Monday, September 24, 2007

Refactoring

I'm doing some refactoring on my spare time. Sounds horrible? Well it is. But I have some old obligations that I'm trying to finish off so I can devote all my time and energy to my new job.

My main advise for refactoring is: take one small step at the time.

For me there are mainly two cases.

1) I know the code needs refactoring but don't know how/ where to start. What I do then is that I try to locate one line of bad code or duplication and try to refactor that. And with every change I run unittests to make sure that the piece of code still works.

2) I know the code needs refactoring and I see room for improvements in every single line of the code. What I do here is still to move in small steps. Change one thing at the time and run unittests. Bad code and little unittesting always seems to be tied together, so chances are you'll end up writing a complete testsuite for the module you're refactoring. But take that extra time! Unittests are essential for refactoring, without it you'll almost never know what the effects of your changes are.

I know that when you have many ideas of code improvements it can be a pain to stop and write tests. I mean, I have an idea and then I wanna try it right away, right? This really is a problem: you have to catch all these ideas or you might forget them, but you can't act on all of them at one time. I most often solve this by writing a comment saying: FIXME and then what I want to do. This has proven to be quite useful; often when you do major refactoring you'll end up not needing some of the old code. The unneeded code is often the one that you had a nice refactoring for. I think the reason for this is that, when you're refactoring you'll see a problem that needs to be solved. You then try out every solution you can find, but sooner or later you'll eventually stick with one and this makes parts of the others obsolete.

That was about what I had to say about refactoring. ( Besides the usual advises: always strive for DRYness, encapulation, orthogonality, etc ). I'll definitely get back to this subject when I finally get to read Martin Fowlers book Refactoring.

Mocking & BDD

First of all I wanna say, if you find a bug try to catch it with a test before you fix it. When you're done, see to that the test passes. This can be hard but I think it is a great way to get better at writing tests; you'll see what you let slip the last time and then (hopfully) take it into accout the next time you implement and write tests. No, of couse it should be write tests & then implement.

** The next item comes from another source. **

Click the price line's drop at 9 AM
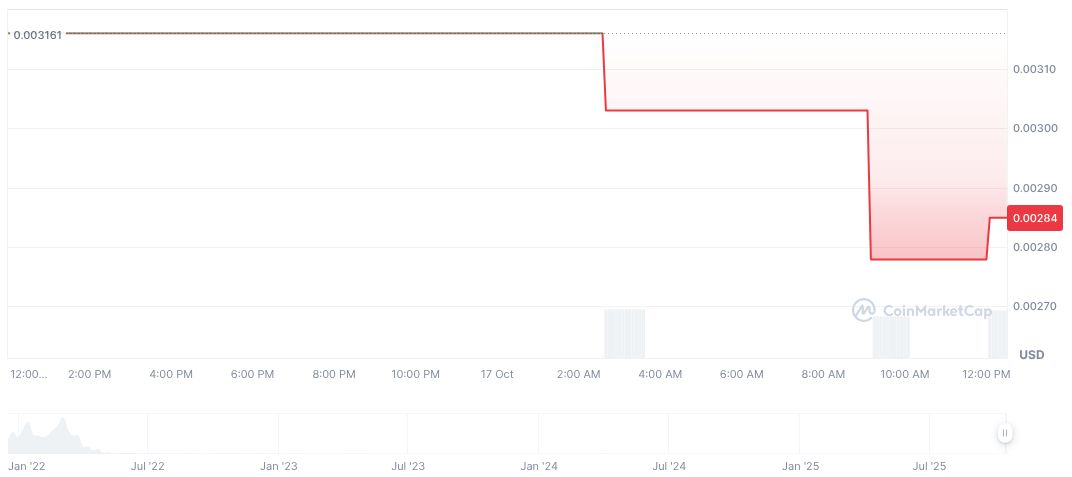This screenshot has width=1072, height=477. tap(869, 185)
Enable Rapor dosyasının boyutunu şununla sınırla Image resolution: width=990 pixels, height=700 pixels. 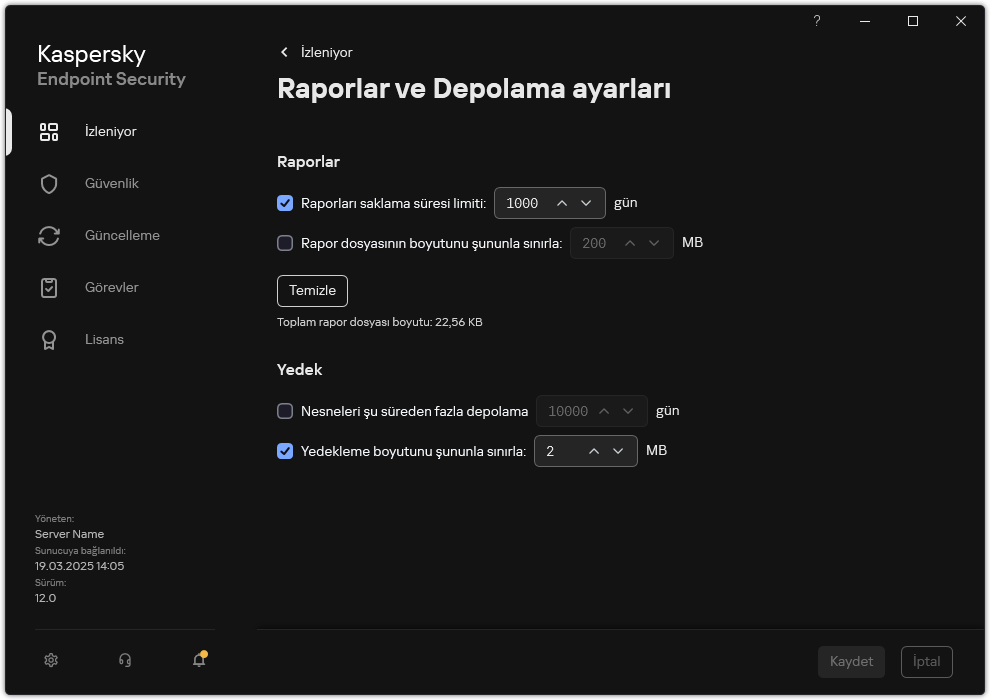[x=285, y=243]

I recently came across stubbing & mocking and I must say that it's great. Before I used to think that there are situations you just can't test, even if you want to. At one peticular time I was writing this file reader that needed testing, but since it used a low level C api it seemed impossible to test. Or rather, fit into our testing system. I could of course put loads of test data in our repositary, but that would really increase our testtimes. And, even more important, chances are that I then end up just testing the C api. Well you never know, you might discover some bugs but that's not really what you wanna do, is it?

For me this was a very common problem, I tried to have the tests generate the right sort of data. The problem is that these generations are complex at best and even if you manage to get it right it makes the tests hard to read as hell. Once I actually had the program I currently was developing genereate data and then manually opened it in Excel to manipulate it. Then I saved the different data with smart names like 'data_with_none_existing_article_entry.dat' and so on...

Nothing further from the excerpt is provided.